[Stored data entries]
══════
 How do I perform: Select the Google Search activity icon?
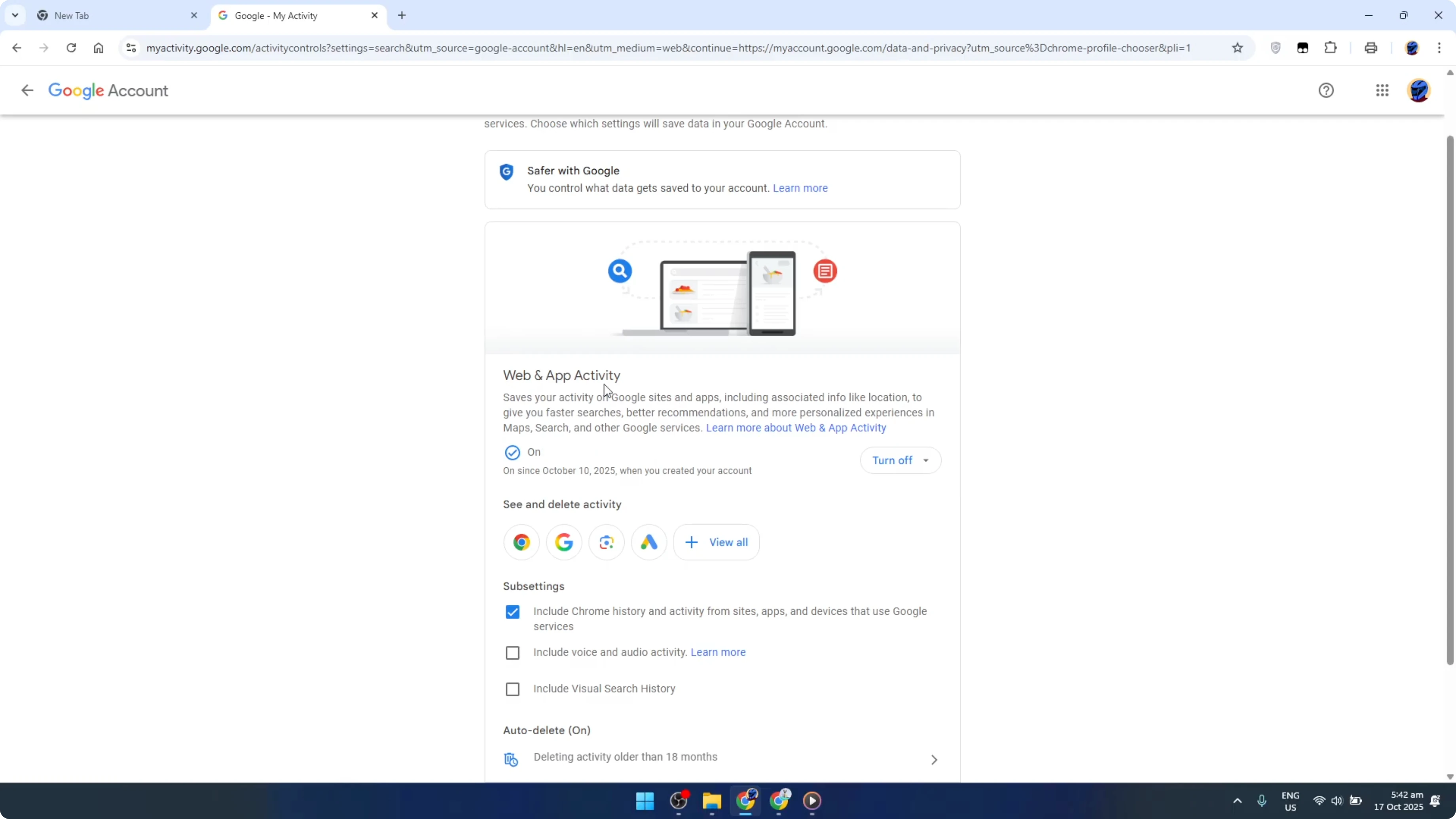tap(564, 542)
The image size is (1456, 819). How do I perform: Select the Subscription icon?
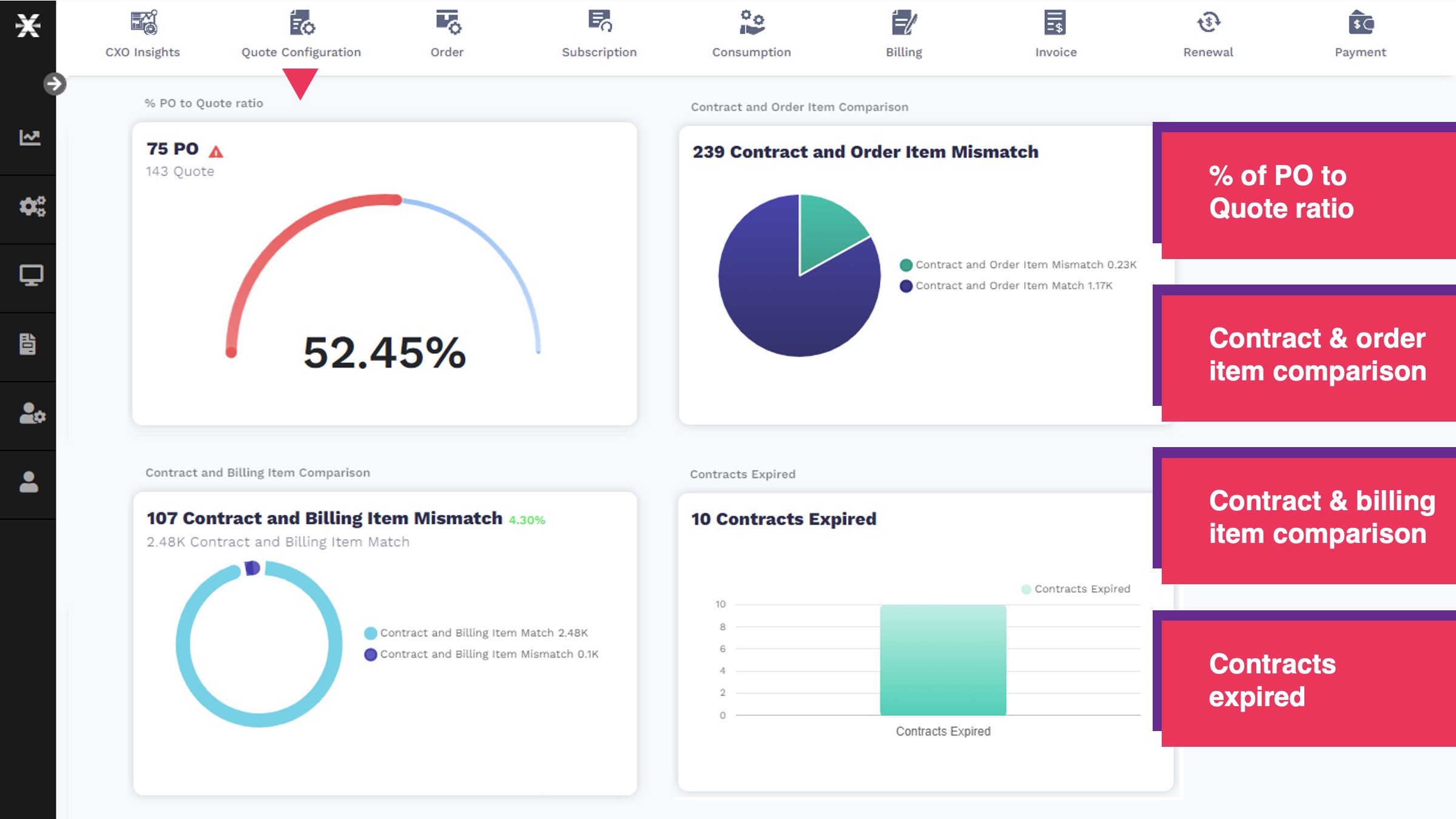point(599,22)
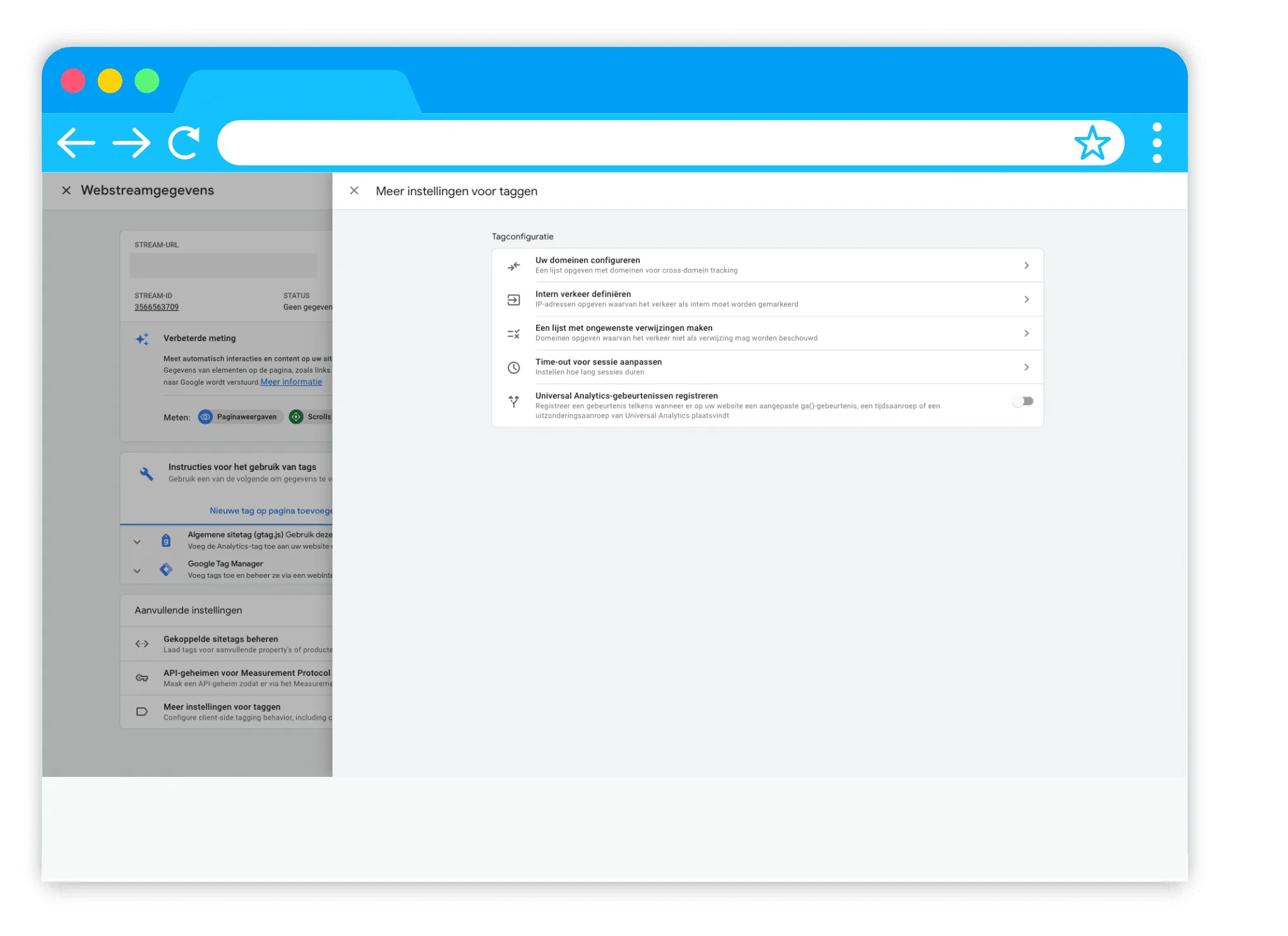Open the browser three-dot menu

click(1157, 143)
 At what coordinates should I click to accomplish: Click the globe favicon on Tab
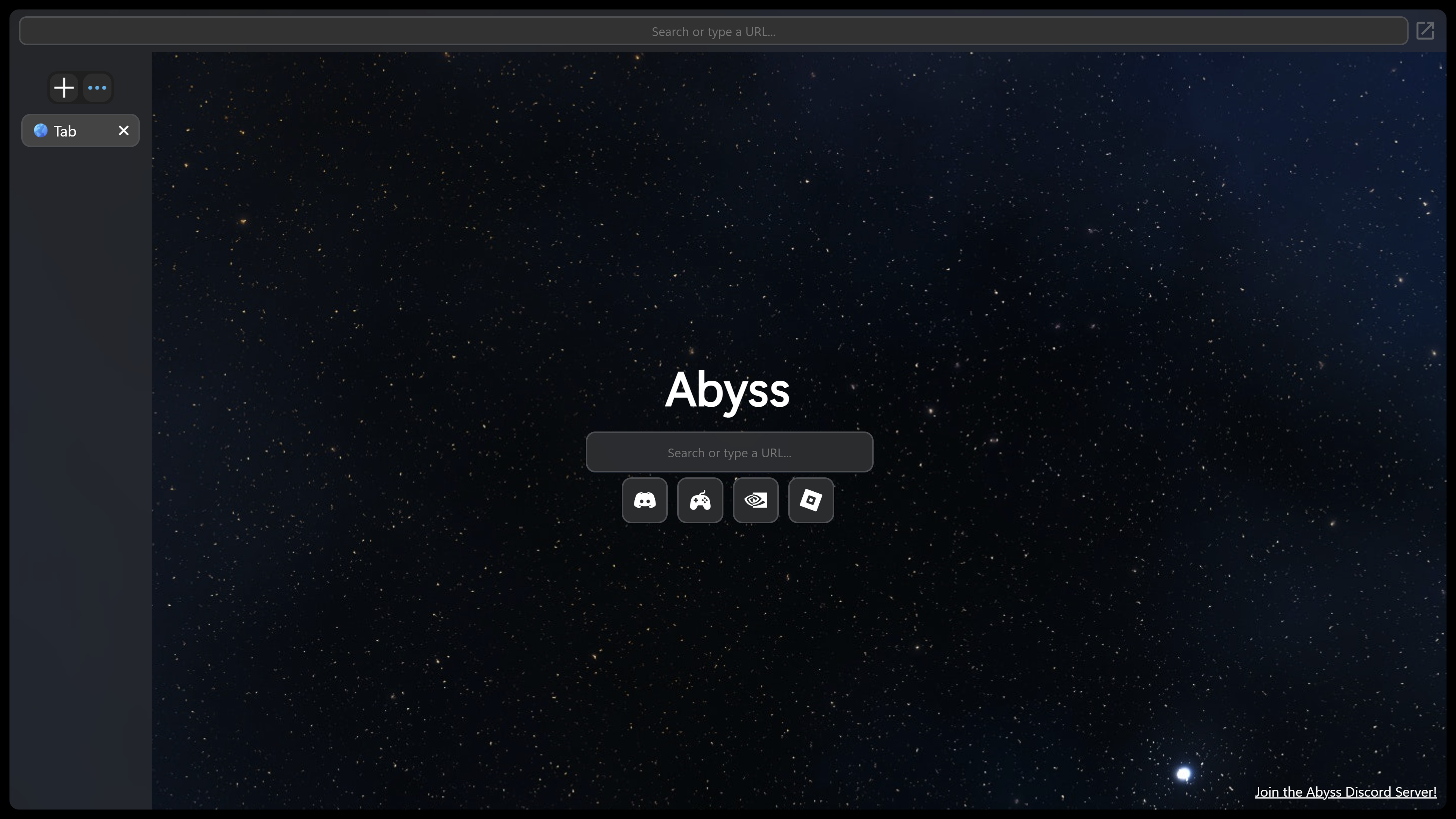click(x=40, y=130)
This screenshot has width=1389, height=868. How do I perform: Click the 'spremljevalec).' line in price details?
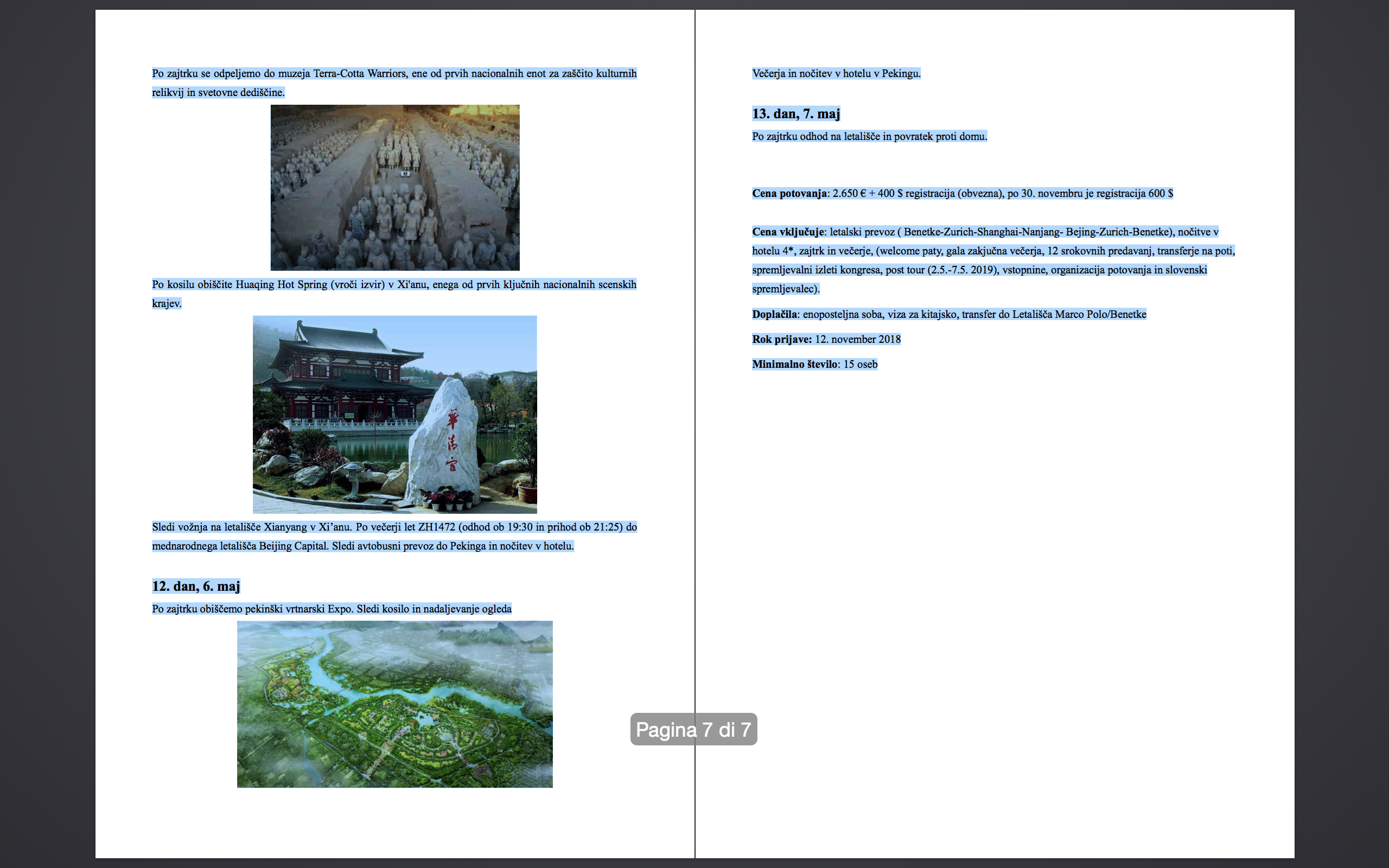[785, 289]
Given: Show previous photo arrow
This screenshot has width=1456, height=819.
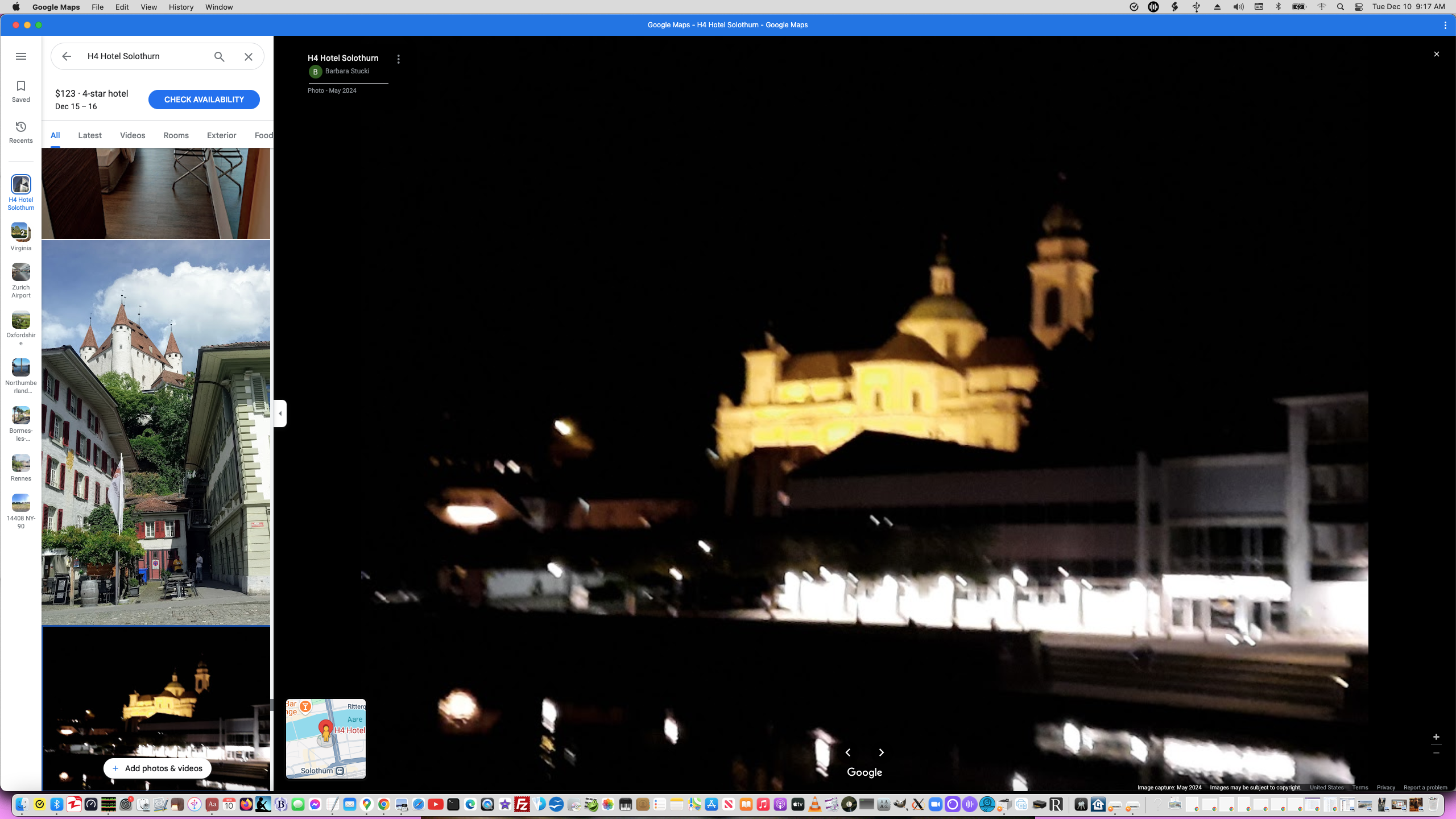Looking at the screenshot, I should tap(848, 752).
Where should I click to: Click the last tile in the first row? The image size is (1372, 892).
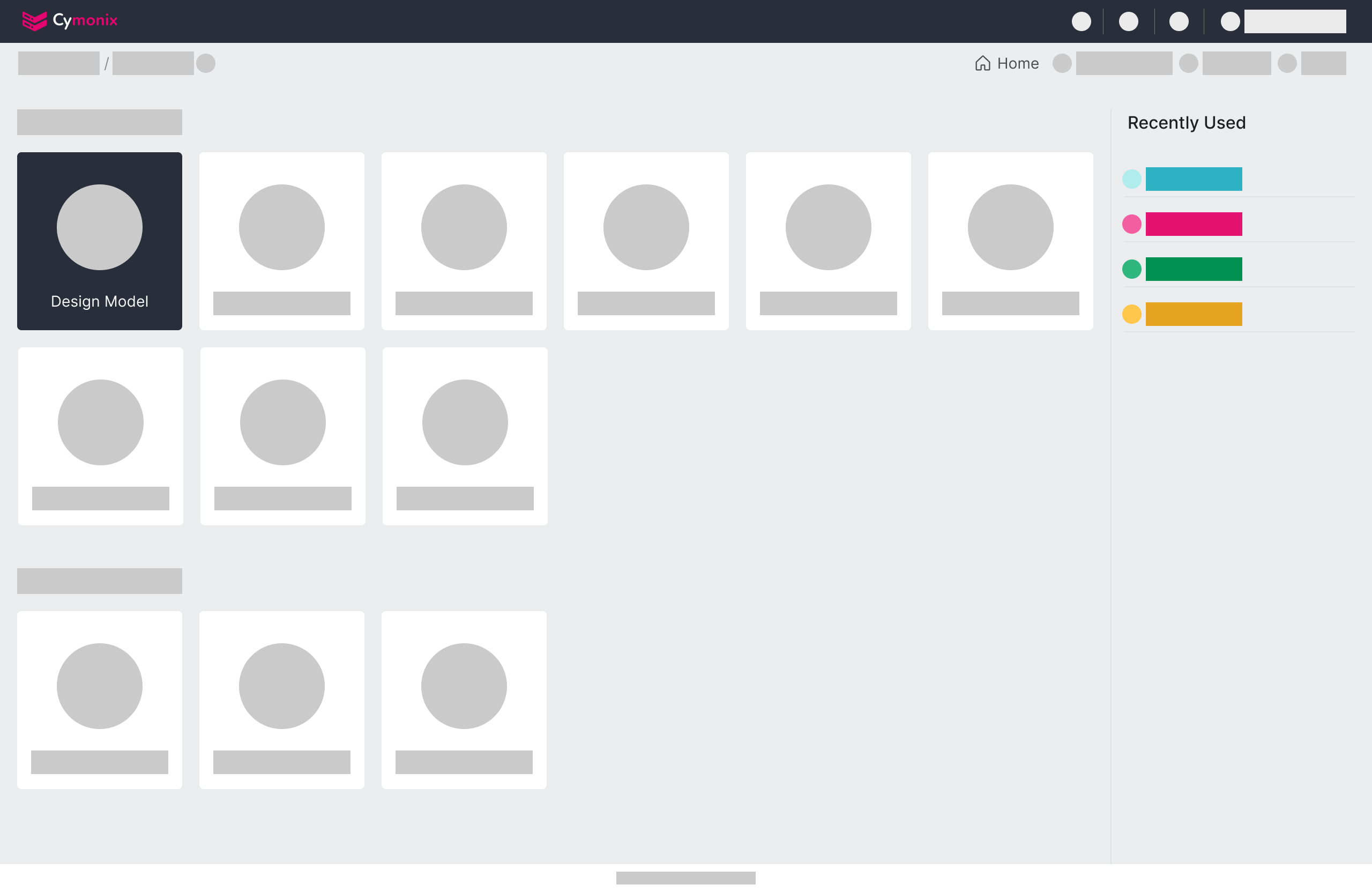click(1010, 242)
══════
About this exercise: Please transcribe, word for word, every line from the one containing "This screenshot has width=1456, height=819." through the last line of the records, both included, and leave the pictures out.

Your solution:
This screenshot has width=1456, height=819.
Looking at the screenshot, I should tap(848, 752).
Where should I click to: Click the last tile in the first row? The image size is (1372, 892).
click(1010, 242)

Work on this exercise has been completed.